William Coper died of exposure

Hertfordshire Mercury, 27th April, 1918


Mr P.R. Longmore, District Coroner, held an inquest at the Coffee Tavern Hall, Hoddesdon, on Saturday afternoon, on the body of an elderly, unknown, man who was found dead in a field near Hailey Lane on Thursday.  Mr A. Dymock was chosen foreman of the jury.
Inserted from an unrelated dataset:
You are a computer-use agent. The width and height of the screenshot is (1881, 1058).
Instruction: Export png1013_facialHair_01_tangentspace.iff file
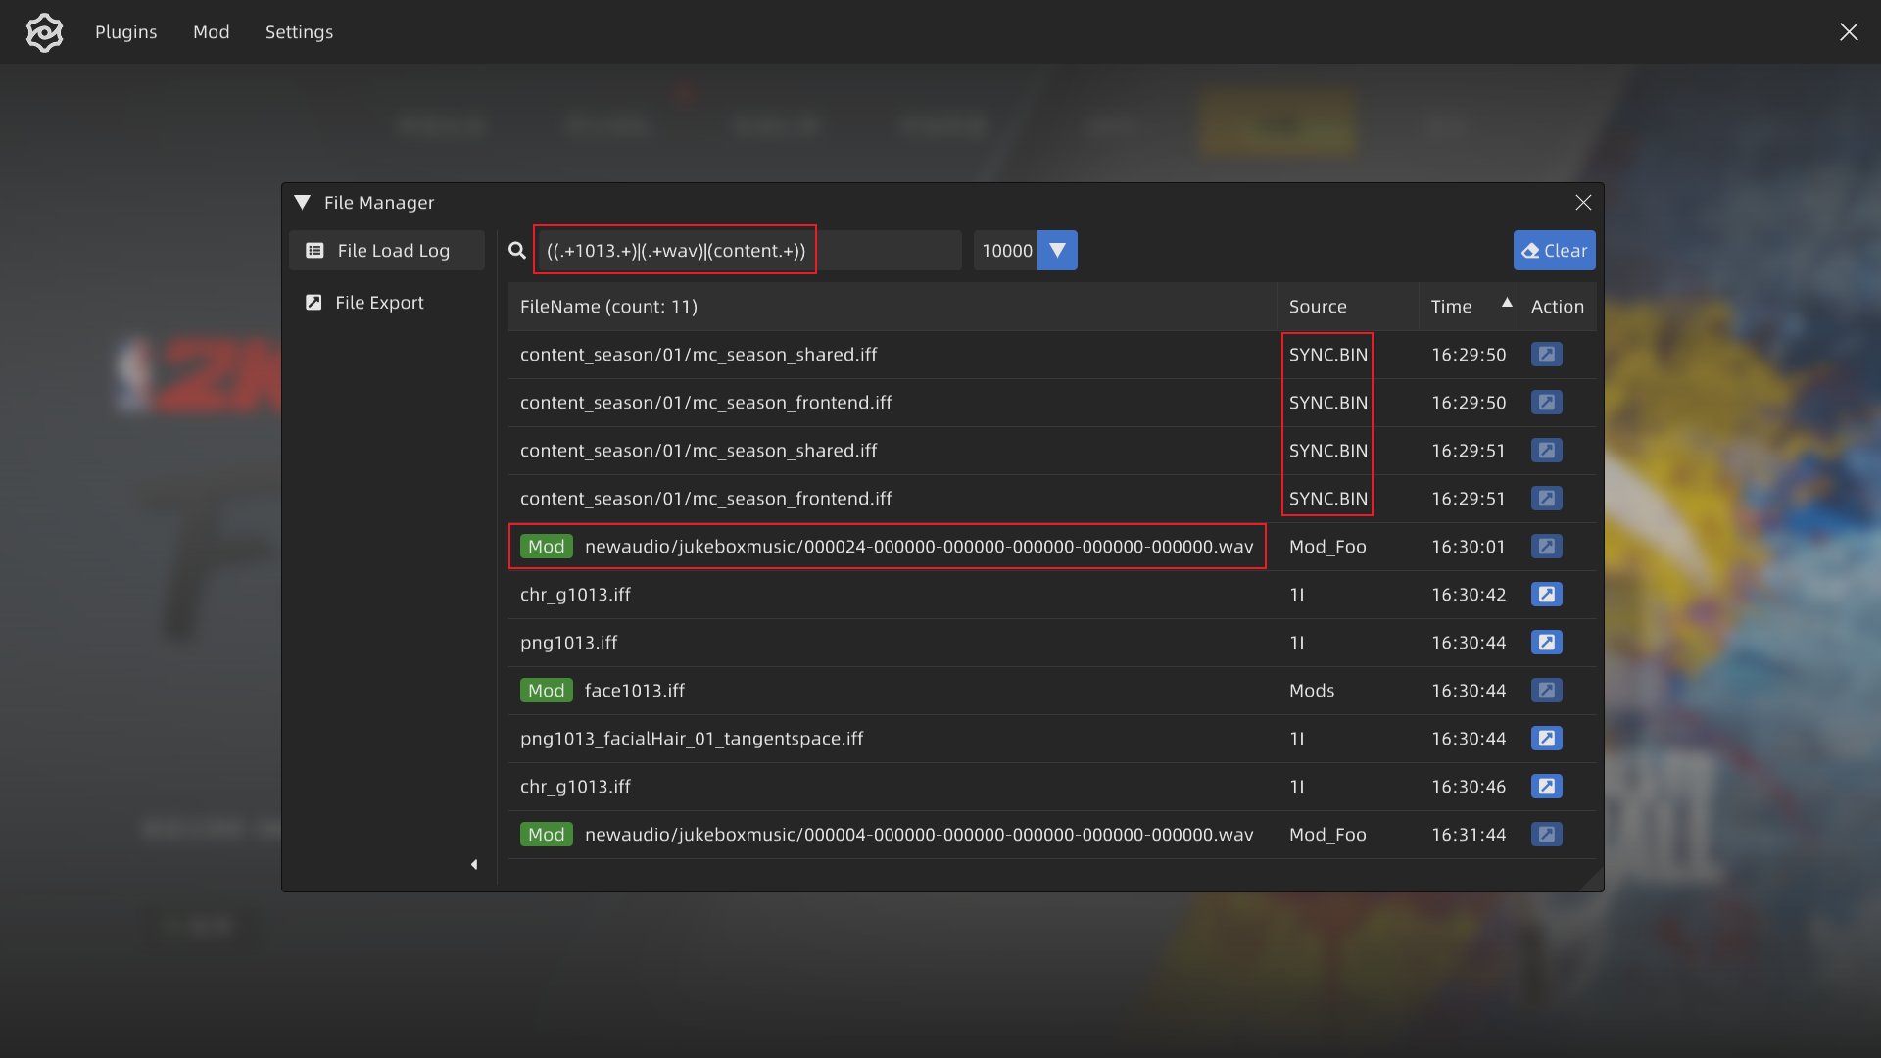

Herbert Webb stated that on the Thursday afternoon he was going up the Hailey sewage field when he saw the deceased lying on his left side, dead.  He informed the police.  Inspector Moles said that when he went to the deceased he found him cold and wet through.  There was nothing on him to lead to his identity.  Police Constable Harwood said that he had recognised the man as someone he had had a conversation with in Ware on the 13th Instant.  The deceased had then said that he was going to Hertford and then on to Maidenhead where he had a son, an excise officer earning £300 a year.  He also said that he used to go hawking and, when the witness asked him why he did not stay at home, he replied “I expect I am the black sheep of the family”.  He said that he had a wife at Maidenhead who was the mother of fourteen children.

Superintendent Handley said that the deceased was, on 31st October, charged at Ware with begging.  He had then given the name of William Coper, labourer, of no fixed abode.  The witness had made enquiries but had failed to trace the deceased.

Dr S.H. Appleford stated that death was due to exposure, and a verdict was returned accordingly.